L’école de la confiance perdue

La grogne n’a de cesse de monter chez les professeurs depuis quelques années. Beaucoup estime ne pas avoir les outils nécessaires pour mener à bien leur travail, sans parler du manque de reconnaissance et de soutien.

Pour la rentrée 2019/2020, c’est pas moins de 1 800 postes qui ont été supprimés. ©Placide

Les récents évènements n’ont pas aidé. Après le cas Samuel Paty, revenir sur des sujets aussi délicats que la guerre d’Algérie, la liberté d’expression ou encore la montée du terrorisme, est devenu, pour certains, sources d’angoisse.

C’est au sujet du génocide arménien que Benjamin Marolle a lui rencontré des réticences. En plein cours sur le sujet, l’un de ses élèves crit à la désinformation. Tout au long du cours, le professeur s’évertue à montrer des preuves, citer ses sources, des documents officiels attestant de façon indiscutable la volonté claire de l’empire Ottoman d’en finir avec la population arménienne. Mais rien n’y fait. Le jeune garçon n’en démord pas.

La séance se termine […] Je croise le regard de mon élève et je comprends très vite que le travail qui a été fait pendant la séance n’a pas porté ses fruits.

Benjamin Marolle

Benjamin aurait pu faire comme beaucoup : hausser les épaules et ne rien faire, passer au sujet suivant. Lui, décide de prendre du temps pour en discuter avec son élève, seul à seul.

Ça a été un moment privilégié, on était dans un échange d’individu à individu où il ne prenait plus la classe à témoin. 

Benjamin Marolle

Si vingt minutes de discussion font difficilement le poids face à des propos souvent entendus quotidiennement à la maison, elles permettent d’apporter des éléments pour se forger sa propre opinion. Individualiser son rapport avec certains élèves, permet aussi de construire un lien de confiance mutuelle. Ce lien peut s’avérer être d’une importance primordiale pour des enfants ayant des difficultés scolaires et/ou de comportement. Le professeur n’est plus juste un précepteur, mais une personne sur laquelle on peut compter et dont la voix et l’enseignement comptent.

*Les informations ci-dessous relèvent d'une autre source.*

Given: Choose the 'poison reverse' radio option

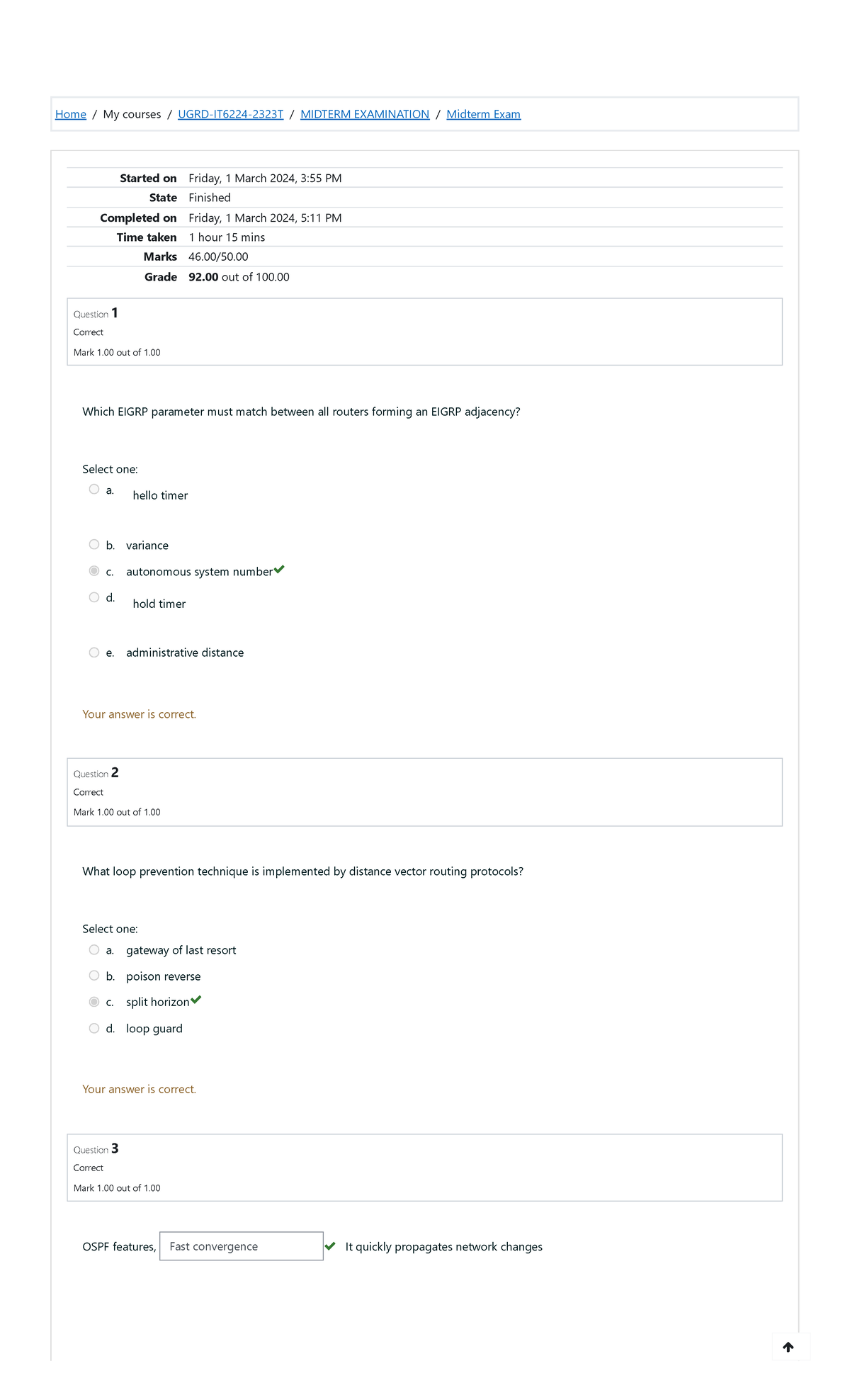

Ce qu’il y a de plus significatif c’est la construction d’une confiance.

Leon Loiseau

Oui mais voilà, réforme après réforme, l’éducation nationale a rendu fort peu possible un tel lien. Entre l’augmentation des effectifs en classe, l’augmentation des horaires, les impératifs liés au bon suivi du programme, enseigner est devenu un devoir mécanique et non plus un suivi adapté à chaque élève. Dans ces conditions, il est facile de comprendre ceux qui ont perdu l’envie et se contente machinalement de suivre le programme assigné. Tant mieux pour ceux qui ceux qui suivent et tant pis pour les retardataires…

Quand un adulte consacre une demi-heure de son temps un élève, les étudiants s’avèrent très demandeurs. Ce qui est de moins en moins possible aujourd’hui… Avec les effectifs qu’on a, c’est de plus en plus compliqué d’accomplir ce genre de missions qui permettent de bien faire son travail… 

Benjamin Marolle
Officiellement, la limite est de 25 et 26 élèves par classe en REP/REP+, 30 élèves pour les autres. En réalité, les classes dépassent souvent ce seuil déjà bien haut, par manque de moyens. ©Zaïtchik

Le travail acharné de Lucas, Benjamin et des autres irréductibles professeurs donne du baume au coeur en ces temps bien moroses. Enseigner n’est pas une mince affaire et il est facile de perdre espoir. Mais c’est bien d’espoir et de confiance qu’ont besoin nos petits chérubins pour devenir les bons citoyens de demain.

J’ai foi en mon métier, en mes élèves, et les citoyens qu’ils seront plus tard.